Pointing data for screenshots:
-----
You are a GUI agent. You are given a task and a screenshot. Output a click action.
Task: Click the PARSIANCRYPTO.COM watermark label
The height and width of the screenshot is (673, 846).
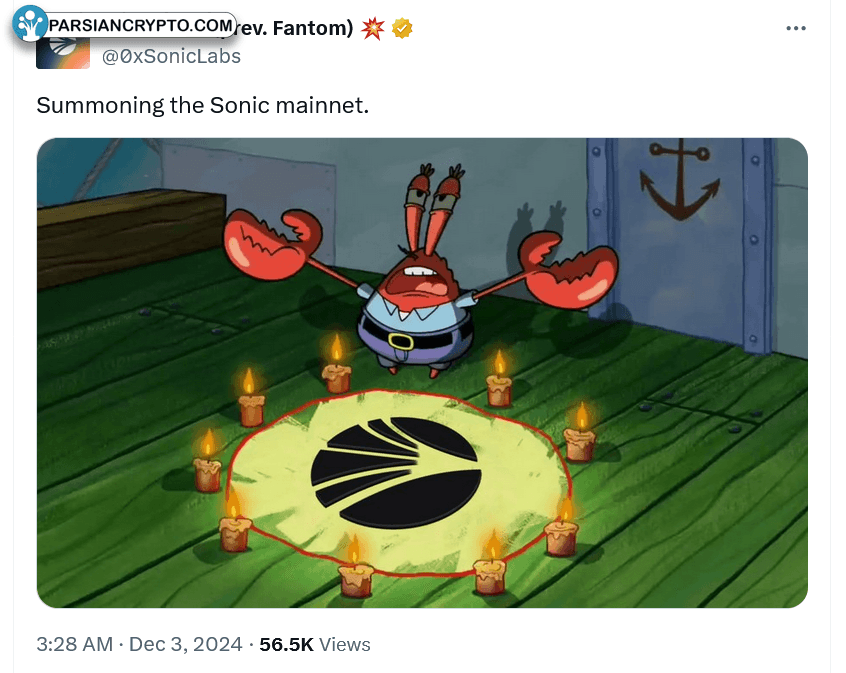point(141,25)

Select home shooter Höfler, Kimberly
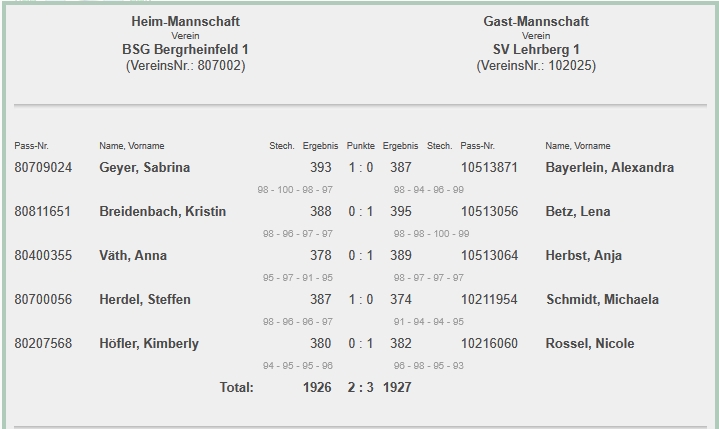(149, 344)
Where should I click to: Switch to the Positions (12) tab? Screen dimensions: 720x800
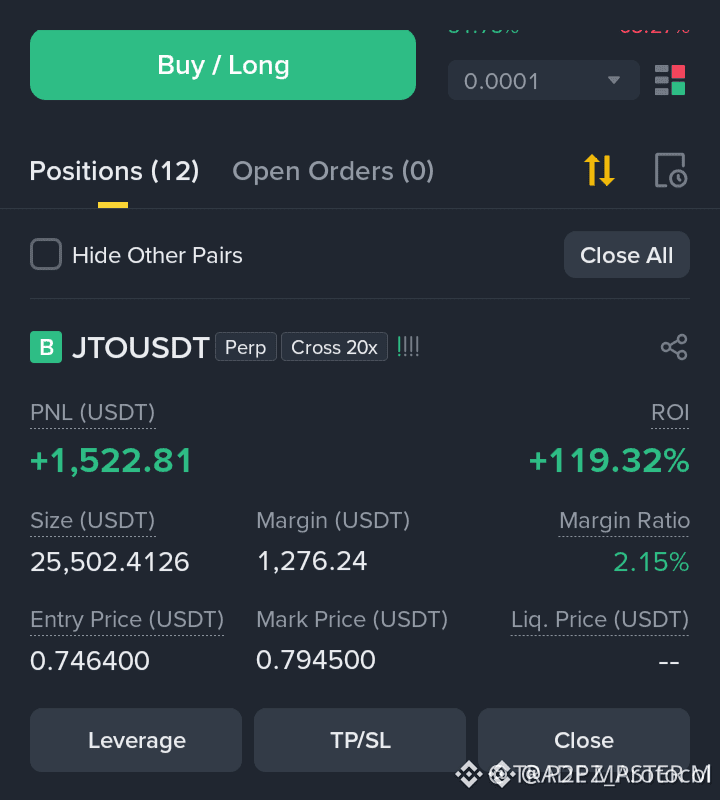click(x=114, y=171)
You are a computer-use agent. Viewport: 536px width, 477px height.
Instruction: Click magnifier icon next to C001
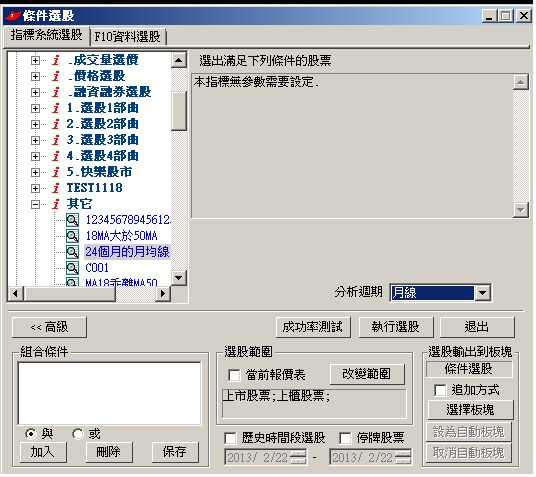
-----
● **Problem description**:
Swap "screenshot" for "screen capture" throughout the material and reproduce it with no other change. Omit the pictures from your answer.

● **Task result**:
You are a GUI agent. You are given a task and a screen capture. Output a click action.
Task: Click the PARSIANCRYPTO.COM watermark label
The height and width of the screen capture is (673, 846).
point(141,25)

Select home shooter Höfler, Kimberly
(149, 344)
Where should I click to: Switch to the Positions (12) tab? Screen dimensions: 720x800
click(x=114, y=171)
You are a computer-use agent. Viewport: 536px width, 477px height.
Instruction: Click magnifier icon next to C001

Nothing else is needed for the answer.